Our Final Doctor Appointment November 14, 2014

 

 

Seven months after Ella’s legs got heavy and then stopped working, we went to our final doctor’s appointment. We’ve decided to stop looking for an explanation and diagnosis. We’ve had to make peace with the idea that we may never know for certain what happened to take her legs from her.

We have seen 7 neurologists, 2 psychiatrists, 1 neuropsychologist, 2 neuro-muscular specialists, 3 rheumatologists, and now an infectious disease doctor. They all say the same thing, “I don’t know. I’ve never seen or heard of anything like this before.” She is truly a mystery that no one knows how to solve.

Our best guess is that it is the result of a viral infection that began as a cold that last week of March. (We suspect enterovirus D68.) Because of an initial bad diagnosis followed by an appalling lack of curiosity on the part of the specialists we saw and attempted to see, we will likely never know for sure. By the time a doctor agreed that something was actually wrong and that a virus seemed the likely culprit, any trace of it was long gone from her system. We are at the point of guesses and hypotheses. We’ve gotten to the place where certainty may not ever exist, and we have made the prayerful decision that there is nothing to be gained from continuing this fight.

At the end of Wednesday’s appointment, the last doctor took me by the hand and said, “It’s time to stop. If there were something growing, we’d see evidence of it. If it is indeed viral, it will either get better or not. There’s nothing we can do to encourage that right now. Ella is a happy kid. She’s also done. You can look at her and see it, and she says it flat out. ‘My mom wants to know, but I don’t care. I’m just tired of doctors.’ So I’m telling you that it’s okay to quit. It doesn’t make you a bad mom to be finished. It’s time to help her learn to live.”
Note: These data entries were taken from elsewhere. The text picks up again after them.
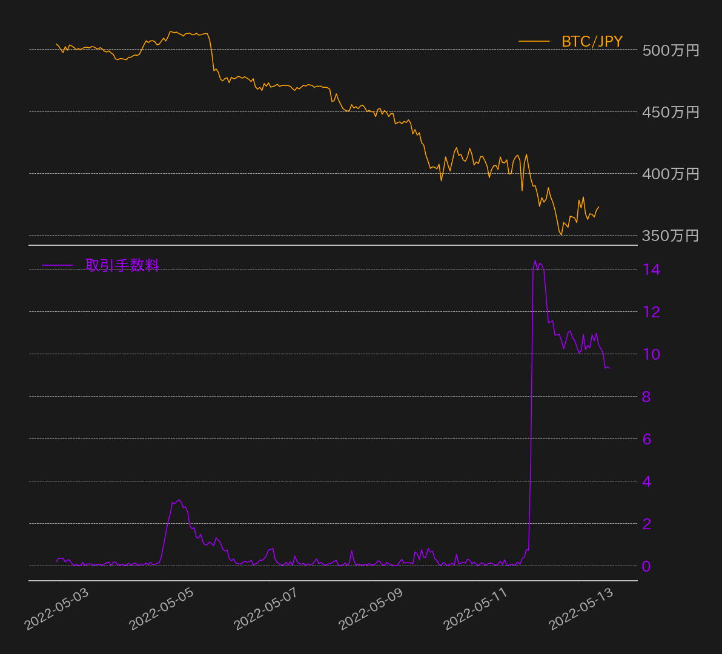Viewport: 722px width, 654px height.
Task: Click the orange BTC/JPY legend line swatch
Action: (534, 42)
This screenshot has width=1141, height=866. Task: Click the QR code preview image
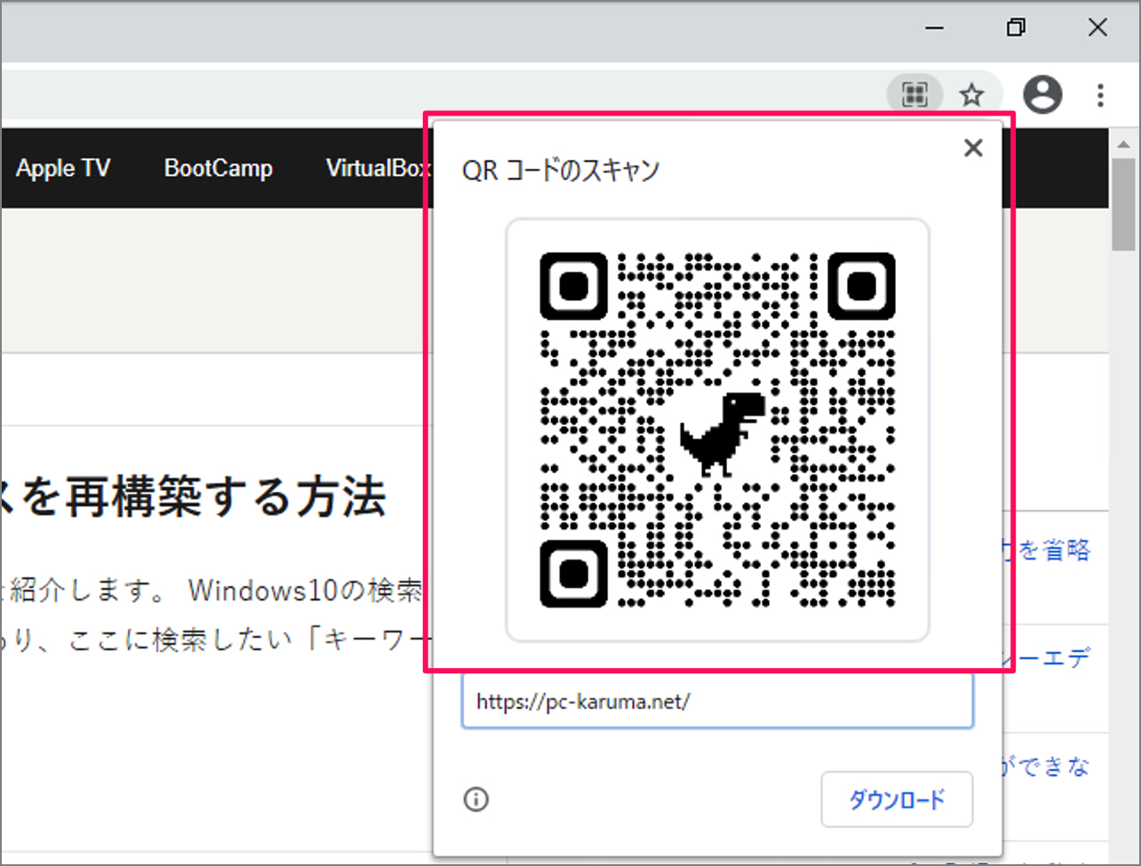click(x=717, y=429)
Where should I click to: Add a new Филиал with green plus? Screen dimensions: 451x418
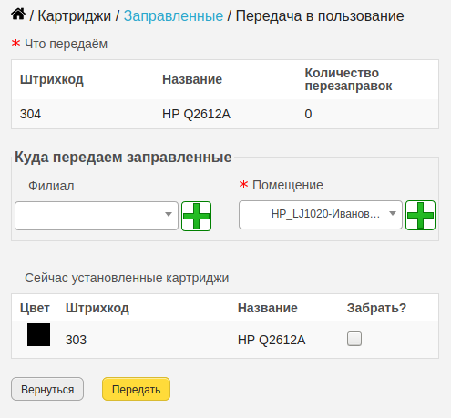[x=196, y=216]
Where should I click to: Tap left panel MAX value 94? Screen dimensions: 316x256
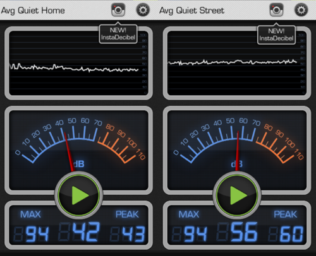[37, 234]
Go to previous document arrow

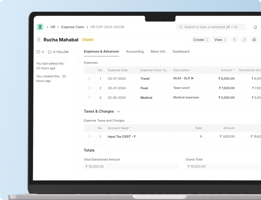pos(234,40)
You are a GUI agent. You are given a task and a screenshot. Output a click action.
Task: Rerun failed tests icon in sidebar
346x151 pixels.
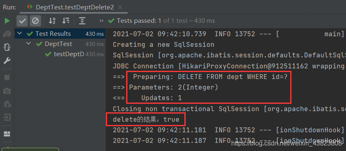point(7,34)
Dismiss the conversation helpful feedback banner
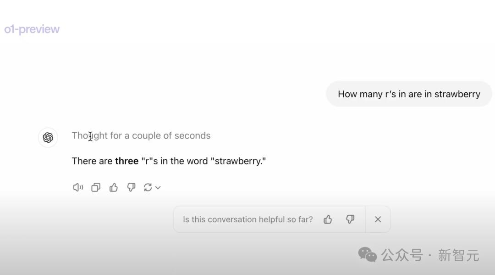The width and height of the screenshot is (495, 275). [378, 219]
And as the weight melted off of my shoulders, I sobbed in relief. We all need to be done. In our incessant search for answers, we’re gaining nothing, and destroying our peace.

On our way home, I asked Ella how she would feel about not looking for answers any longer, about simply being a paraplegic. She answered, “I like my life. I have friends. I get to do stuff. I’m good where I am. The nicest people I’ve ever met are in the wheelchair community, and I’m happy to be one of them.”

And with that, we stopped fighting the unknown. For the first time in seven months, I’m headed to bed without my laptop. There won’t be a marathon medical research and study session until 2 am. I have no experts to email, or terms to define. The only book on my bedside table is a novel, and I will actually get to read it.

Next week, our schedule is wide open and clear of any appointments. Our lives are once again our own, and we are reveling in the freedom of it.

 

**Thank you to all of you who have followed this journey and held our family in prayer as we fought our way through it. Your prayers have been our strength, and are worth more than you will ever know.